• _Data_
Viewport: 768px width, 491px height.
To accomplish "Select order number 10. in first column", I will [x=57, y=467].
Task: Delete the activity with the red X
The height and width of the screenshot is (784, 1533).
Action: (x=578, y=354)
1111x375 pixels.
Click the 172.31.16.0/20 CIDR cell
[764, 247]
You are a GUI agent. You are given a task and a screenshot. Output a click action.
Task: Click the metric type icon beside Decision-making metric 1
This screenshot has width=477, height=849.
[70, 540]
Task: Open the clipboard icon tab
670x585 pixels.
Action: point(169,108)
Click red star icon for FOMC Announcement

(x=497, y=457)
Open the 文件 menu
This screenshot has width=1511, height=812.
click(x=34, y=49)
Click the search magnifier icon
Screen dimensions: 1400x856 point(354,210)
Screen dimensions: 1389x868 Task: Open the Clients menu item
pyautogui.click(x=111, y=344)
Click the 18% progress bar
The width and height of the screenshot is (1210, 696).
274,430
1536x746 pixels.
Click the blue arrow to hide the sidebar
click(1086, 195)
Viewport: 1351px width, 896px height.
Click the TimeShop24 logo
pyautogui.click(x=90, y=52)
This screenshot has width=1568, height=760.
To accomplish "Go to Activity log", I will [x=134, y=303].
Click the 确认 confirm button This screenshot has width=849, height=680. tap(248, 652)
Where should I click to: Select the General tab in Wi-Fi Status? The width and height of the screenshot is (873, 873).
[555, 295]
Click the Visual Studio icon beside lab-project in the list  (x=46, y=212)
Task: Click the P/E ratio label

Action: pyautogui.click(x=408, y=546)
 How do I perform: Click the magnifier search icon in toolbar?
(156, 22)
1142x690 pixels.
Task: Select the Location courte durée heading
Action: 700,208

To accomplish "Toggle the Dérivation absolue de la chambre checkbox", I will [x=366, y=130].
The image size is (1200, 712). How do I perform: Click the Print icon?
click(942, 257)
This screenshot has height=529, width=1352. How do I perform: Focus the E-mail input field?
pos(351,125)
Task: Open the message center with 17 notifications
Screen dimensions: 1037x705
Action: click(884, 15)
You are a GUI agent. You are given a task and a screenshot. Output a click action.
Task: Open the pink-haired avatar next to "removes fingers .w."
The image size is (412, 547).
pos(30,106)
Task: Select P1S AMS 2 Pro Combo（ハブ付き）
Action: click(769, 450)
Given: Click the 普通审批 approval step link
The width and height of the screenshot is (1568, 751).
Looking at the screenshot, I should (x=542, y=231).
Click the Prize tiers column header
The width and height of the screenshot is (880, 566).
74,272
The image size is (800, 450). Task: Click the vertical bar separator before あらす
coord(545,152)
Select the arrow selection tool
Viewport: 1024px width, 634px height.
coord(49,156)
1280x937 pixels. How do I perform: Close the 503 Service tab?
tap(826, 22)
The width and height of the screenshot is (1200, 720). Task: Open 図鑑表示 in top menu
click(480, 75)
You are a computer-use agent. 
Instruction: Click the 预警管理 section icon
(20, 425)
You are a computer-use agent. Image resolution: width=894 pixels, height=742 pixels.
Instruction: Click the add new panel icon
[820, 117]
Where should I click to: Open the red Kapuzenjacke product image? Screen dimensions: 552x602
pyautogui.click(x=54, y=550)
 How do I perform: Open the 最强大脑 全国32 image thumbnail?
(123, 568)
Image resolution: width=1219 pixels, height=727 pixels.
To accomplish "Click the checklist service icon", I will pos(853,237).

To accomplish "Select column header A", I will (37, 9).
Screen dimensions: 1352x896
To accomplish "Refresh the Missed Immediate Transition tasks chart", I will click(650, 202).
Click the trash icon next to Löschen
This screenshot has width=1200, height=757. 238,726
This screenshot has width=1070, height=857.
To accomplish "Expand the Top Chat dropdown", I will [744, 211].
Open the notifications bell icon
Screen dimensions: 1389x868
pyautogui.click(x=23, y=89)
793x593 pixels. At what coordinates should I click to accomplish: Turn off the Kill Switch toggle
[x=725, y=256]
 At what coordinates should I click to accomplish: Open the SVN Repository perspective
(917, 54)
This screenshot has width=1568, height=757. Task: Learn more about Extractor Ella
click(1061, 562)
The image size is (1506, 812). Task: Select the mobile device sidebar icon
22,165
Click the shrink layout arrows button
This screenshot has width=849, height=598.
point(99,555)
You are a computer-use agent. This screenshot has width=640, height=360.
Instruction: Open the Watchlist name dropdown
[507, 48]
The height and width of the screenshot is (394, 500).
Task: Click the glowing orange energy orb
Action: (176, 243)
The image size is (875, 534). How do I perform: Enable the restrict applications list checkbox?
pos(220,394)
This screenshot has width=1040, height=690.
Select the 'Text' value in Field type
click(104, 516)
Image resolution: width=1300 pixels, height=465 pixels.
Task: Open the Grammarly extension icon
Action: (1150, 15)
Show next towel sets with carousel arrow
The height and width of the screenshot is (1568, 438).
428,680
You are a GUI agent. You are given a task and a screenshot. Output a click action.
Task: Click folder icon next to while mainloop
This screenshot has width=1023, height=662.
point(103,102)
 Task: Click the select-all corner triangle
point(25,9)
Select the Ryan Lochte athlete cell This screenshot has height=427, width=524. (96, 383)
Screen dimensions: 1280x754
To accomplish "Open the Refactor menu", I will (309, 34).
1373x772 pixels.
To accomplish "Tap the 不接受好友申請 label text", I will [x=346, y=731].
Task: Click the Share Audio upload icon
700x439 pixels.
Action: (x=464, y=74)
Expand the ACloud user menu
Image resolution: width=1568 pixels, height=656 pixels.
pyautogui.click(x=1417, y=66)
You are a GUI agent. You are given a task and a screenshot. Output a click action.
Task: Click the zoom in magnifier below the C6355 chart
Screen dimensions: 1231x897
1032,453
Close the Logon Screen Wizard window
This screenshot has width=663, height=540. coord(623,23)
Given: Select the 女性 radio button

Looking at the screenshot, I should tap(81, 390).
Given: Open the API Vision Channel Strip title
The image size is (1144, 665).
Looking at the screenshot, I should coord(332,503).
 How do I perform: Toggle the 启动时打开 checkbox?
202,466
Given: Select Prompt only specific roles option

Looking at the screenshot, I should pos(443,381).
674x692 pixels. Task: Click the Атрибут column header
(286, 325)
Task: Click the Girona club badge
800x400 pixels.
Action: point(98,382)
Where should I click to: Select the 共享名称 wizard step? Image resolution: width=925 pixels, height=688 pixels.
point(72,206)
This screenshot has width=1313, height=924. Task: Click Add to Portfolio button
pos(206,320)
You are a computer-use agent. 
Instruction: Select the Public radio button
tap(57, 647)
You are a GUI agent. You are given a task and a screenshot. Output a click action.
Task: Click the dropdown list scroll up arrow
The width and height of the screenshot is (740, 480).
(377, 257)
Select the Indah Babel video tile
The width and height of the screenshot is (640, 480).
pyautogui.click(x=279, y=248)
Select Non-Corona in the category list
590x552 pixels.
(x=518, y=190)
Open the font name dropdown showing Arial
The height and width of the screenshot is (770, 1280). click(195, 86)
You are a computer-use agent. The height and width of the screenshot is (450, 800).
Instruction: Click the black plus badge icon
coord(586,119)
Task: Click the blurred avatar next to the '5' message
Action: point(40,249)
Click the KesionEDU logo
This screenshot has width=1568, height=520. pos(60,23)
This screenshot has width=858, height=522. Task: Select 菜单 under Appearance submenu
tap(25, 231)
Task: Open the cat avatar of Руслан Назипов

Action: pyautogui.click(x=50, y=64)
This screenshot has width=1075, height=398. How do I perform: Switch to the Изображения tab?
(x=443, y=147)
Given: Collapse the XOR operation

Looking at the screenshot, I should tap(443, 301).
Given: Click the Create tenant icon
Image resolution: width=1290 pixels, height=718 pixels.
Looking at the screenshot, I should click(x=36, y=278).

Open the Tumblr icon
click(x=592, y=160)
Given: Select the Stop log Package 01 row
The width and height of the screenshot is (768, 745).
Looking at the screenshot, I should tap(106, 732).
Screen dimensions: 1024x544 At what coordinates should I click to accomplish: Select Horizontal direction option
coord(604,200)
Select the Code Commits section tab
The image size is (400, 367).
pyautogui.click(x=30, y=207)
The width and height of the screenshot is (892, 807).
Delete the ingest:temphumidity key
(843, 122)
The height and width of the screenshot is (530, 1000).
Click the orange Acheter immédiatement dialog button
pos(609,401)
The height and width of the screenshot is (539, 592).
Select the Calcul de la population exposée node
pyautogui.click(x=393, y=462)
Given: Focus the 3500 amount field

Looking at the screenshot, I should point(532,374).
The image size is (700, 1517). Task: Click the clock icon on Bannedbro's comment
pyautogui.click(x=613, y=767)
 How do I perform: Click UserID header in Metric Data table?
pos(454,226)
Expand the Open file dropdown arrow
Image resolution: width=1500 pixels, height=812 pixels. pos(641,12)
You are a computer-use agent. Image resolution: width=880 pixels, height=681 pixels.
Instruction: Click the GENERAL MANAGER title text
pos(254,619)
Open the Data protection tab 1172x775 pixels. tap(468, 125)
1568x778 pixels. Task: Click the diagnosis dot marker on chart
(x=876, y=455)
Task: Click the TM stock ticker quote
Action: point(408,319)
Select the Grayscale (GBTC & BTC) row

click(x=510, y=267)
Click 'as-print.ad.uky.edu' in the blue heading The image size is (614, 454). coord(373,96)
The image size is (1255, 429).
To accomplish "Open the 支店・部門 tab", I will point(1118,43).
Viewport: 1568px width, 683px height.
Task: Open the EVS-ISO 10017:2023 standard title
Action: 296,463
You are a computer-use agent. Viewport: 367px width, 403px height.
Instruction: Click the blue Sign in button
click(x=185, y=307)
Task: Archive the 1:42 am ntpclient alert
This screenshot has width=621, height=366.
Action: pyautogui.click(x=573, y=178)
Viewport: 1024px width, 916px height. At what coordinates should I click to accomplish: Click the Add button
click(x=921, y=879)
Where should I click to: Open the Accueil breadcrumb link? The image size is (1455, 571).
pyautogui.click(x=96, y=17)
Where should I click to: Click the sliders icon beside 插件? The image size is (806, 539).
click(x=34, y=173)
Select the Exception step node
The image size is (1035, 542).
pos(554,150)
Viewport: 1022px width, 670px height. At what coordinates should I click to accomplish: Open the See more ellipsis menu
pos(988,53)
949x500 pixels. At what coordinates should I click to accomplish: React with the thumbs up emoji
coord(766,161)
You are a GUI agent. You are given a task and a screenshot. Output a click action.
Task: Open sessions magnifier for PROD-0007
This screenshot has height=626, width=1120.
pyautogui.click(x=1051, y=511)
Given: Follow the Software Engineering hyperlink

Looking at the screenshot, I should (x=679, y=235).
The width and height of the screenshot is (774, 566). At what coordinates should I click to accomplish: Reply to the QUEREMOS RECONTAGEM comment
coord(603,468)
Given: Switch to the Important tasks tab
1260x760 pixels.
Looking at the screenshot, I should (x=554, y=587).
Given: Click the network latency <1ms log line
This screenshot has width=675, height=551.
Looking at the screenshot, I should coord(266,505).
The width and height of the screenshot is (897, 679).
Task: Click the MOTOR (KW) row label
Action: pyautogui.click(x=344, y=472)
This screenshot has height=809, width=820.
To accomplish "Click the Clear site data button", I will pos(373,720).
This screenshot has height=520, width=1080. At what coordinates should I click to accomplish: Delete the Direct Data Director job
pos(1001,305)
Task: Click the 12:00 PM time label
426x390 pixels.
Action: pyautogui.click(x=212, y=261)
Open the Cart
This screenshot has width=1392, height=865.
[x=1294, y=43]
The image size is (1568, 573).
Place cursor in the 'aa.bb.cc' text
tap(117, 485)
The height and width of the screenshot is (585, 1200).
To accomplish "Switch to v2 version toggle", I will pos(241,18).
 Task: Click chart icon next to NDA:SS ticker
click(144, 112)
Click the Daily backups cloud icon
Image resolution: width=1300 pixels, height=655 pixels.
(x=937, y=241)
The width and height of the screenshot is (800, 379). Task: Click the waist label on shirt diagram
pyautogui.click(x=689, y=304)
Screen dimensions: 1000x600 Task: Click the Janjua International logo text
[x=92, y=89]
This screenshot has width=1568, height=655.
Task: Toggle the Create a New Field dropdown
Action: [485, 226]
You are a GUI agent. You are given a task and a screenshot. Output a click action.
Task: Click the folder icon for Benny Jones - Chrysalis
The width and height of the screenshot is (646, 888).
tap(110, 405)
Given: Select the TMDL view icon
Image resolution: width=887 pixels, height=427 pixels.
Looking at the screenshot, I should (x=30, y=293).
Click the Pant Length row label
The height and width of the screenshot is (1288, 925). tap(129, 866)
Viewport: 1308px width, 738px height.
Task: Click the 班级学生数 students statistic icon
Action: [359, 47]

• _What you need to do_
Could you transcribe the entries above word for word, from the line with "Show next towel sets with carousel arrow" down to the line with "Task: Click folder", keeping both?

• _Problem solution_
Show next towel sets with carousel arrow
The height and width of the screenshot is (1568, 438).
428,680
You are a GUI agent. You are given a task and a screenshot. Output a click action.
Task: Click folder icon next to while mainloop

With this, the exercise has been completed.